Passage shown

Family of ancient Semitic languages

Ancient North Arabian languages are a hypothetical family of ancient Semitic languages represented in the Ancient North Arabian scripts. Among the languages of pre-Islamic Arabia, they are closely related to Old Arabic, although distinct from it.

==Varieties==

=== Dadanitic ===

Dadanitic was the alphabet used by the inhabitants of the ancient oasis of Dadan (Biblical Dedān, modern Al-`Ula in north-west Saudi Arabia), probably some time during the second half of the first millennium BC.

=== Dumaitic ===

Dumaitic is the alphabet which seems to have been used by the inhabitants of the oasis known in antiquity as Dūma and later as Dumat Al-Jandal and al-Jawf. It lies in northern Saudi Arabia at the south-eastern end of the Wādī Sirḥān which leads up to the oasis of Azraq in north-eastern Jordan. According to the Assyrian annals Dūma was the seat of successive queens of the Arabs, some of whom were also priestesses, in the eighth and seventh centuries BC.

=== Hasaitic ===

Hasaitic is the name given to the inscriptions — mostly gravestones — which have been found in the huge oasis of Al-Hasa in north-eastern Saudi Arabia at sites like Thāj and Qatīf, with a few from more distant locations. They are carved in what may be an ANA dialect but expressed in a slightly adapted form of another member of the South Semitic script family, the Ancient South Arabian alphabet.

=== Hismaic ===

Hismaic is the name given to the Old Arabic texts carved largely by nomads in the Ḥismā desert of what is now southern Jordan and north-west Saudi Arabia, though they are occasionally found in other places such as northern Jordan and parts of northern Saudi Arabia outside the Ḥismā. They are thought to date from roughly the same period as the Safaitic, i.e. first century BC to fourth century AD, though there is even less dating evidence in the case of Hismaic.

=== Safaitic ===

Safaitic is the name given to the alphabet and variety of Old Arabic used by tens of thousands of ancient nomads in the deserts of what are now southern Syria, north-eastern Jordan, and northern Saudi Arabia. Occasionally, Safaitic texts are found further afield, in western Iraq, Lebanon, and even at Pompeii. They are thought to have been carved between the first century BC and the fourth century AD, though these limits can be no more than suggestions based on the fact that none of the approximately 35,000 texts known so far seems to mention anything earlier or later than these limits.

=== Taymanitic ===

Taymanitic is the name given to the variety of Northwest Semitic and ANA script used in the oasis of Tayma. This was an important stopping point on the caravan route from South Arabia to the Levant and Mesopotamia. The Taymanitic alphabet is probably mentioned as early as c. 800 BC when the regent of Carchemish (on what is now the Turkish-Syrian border) claimed to have learned it. About the same time an Assyrian official west of the Euphrates reported that he had ambushed a caravan of the people of Taymāʾ and Sabaʾ (an ancient South Arabian kingdom, Biblical Sheba) because it had tried to avoid paying tolls. There are two Taymanitic inscriptions dated to the mid-sixth century BC, since they mention the last king of Babylon, Nabonidus (556–539 BC), who spent ten years of his seventeen-year reign in Taymāʾ.

=== Thamudic ===

Thamudic is a name invented by nineteenth-century scholars for large numbers of inscriptions in ANA alphabets which have not yet been properly studied. It does not imply that they were carved by members of the ancient tribe of Thamūd. These texts are found over a huge area from southern Syria to Yemen. In 1937, Fred V. Winnett divided those known at the time into five rough categories A, B, C, D, E. In 1951, some 9000 more inscriptions were recorded in south-west Saudi Arabia which have been given the name 'Southern Thamudic'. Further study by Winnett showed that the texts he had called 'Thamudic A' represent a clearly defined script and language and he therefore removed them from the Thamudic 'pending file' and gave them the name 'Taymanite', which was later changed to 'Taymanitic'. The same was done for 'Thamudic E' by Geraldine M.H. King, and this is now known as 'Hismaic'. However, Thamudic B, C, D and Southern Thamudic still await detailed study.

What you will do
• 1. Revise the part of the Ancient North Arabian passage between "Hasaitic is the" and "case of Hismaic.", inclusive, so that "tombstones" stands in place of "gravestones".
• 2. Name every variety that the Ancient North Arabian passage gives its own heading under "Varieties".
• 3. According to the Ancient North Arabian passage, why did Winnett remove the texts he had called "Thamudic A" from the Thamudic "pending file"?
Rely only on the Ancient North Arabian passage.

Data rows
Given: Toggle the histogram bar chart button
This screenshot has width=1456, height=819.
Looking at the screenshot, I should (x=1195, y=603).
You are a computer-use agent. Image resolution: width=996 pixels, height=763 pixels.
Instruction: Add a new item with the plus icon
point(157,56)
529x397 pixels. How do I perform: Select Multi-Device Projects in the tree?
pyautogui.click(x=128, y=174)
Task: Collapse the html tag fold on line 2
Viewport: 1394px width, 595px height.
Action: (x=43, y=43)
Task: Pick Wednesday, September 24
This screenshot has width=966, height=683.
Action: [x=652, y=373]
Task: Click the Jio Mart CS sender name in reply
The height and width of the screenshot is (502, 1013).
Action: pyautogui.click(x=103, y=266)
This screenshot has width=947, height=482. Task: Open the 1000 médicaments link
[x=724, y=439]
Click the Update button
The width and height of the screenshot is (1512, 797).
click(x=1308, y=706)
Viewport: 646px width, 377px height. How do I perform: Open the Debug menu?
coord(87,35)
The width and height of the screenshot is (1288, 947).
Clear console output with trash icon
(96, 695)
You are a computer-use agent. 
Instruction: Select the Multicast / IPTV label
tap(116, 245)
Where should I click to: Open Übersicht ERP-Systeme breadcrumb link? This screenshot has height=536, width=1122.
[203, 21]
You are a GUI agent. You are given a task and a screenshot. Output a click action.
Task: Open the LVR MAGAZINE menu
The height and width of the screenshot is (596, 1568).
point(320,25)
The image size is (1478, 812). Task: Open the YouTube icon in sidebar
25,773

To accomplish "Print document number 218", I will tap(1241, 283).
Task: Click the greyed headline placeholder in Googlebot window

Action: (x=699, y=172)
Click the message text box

Task-by-task results
• 1.
Hasaitic is the name given to the inscriptions — mostly tombstones — which have been found in the huge oasis of Al-Hasa in north-eastern Saudi Arabia at sites like Thāj and Qatīf, with a few from more distant locations. They are carved in what may be an ANA dialect but expressed in a slightly adapted form of another member of the South Semitic script family, the Ancient South Arabian alphabet.

=== Hismaic ===

Hismaic is the name given to the Old Arabic texts carved largely by nomads in the Ḥismā desert of what is now southern Jordan and north-west Saudi Arabia, though they are occasionally found in other places such as northern Jordan and parts of northern Saudi Arabia outside the Ḥismā. They are thought to date from roughly the same period as the Safaitic, i.e. first century BC to fourth century AD, though there is even less dating evidence in the case of Hismaic.

• 2. Dadanitic, Dumaitic, Hasaitic, Hismaic, Safaitic, Taymanitic, Thamudic

• 3. His further study showed that those texts represent a clearly defined script and language. He therefore took them out of the Thamudic grouping and named them "Taymanite", which was later changed to "Taymanitic".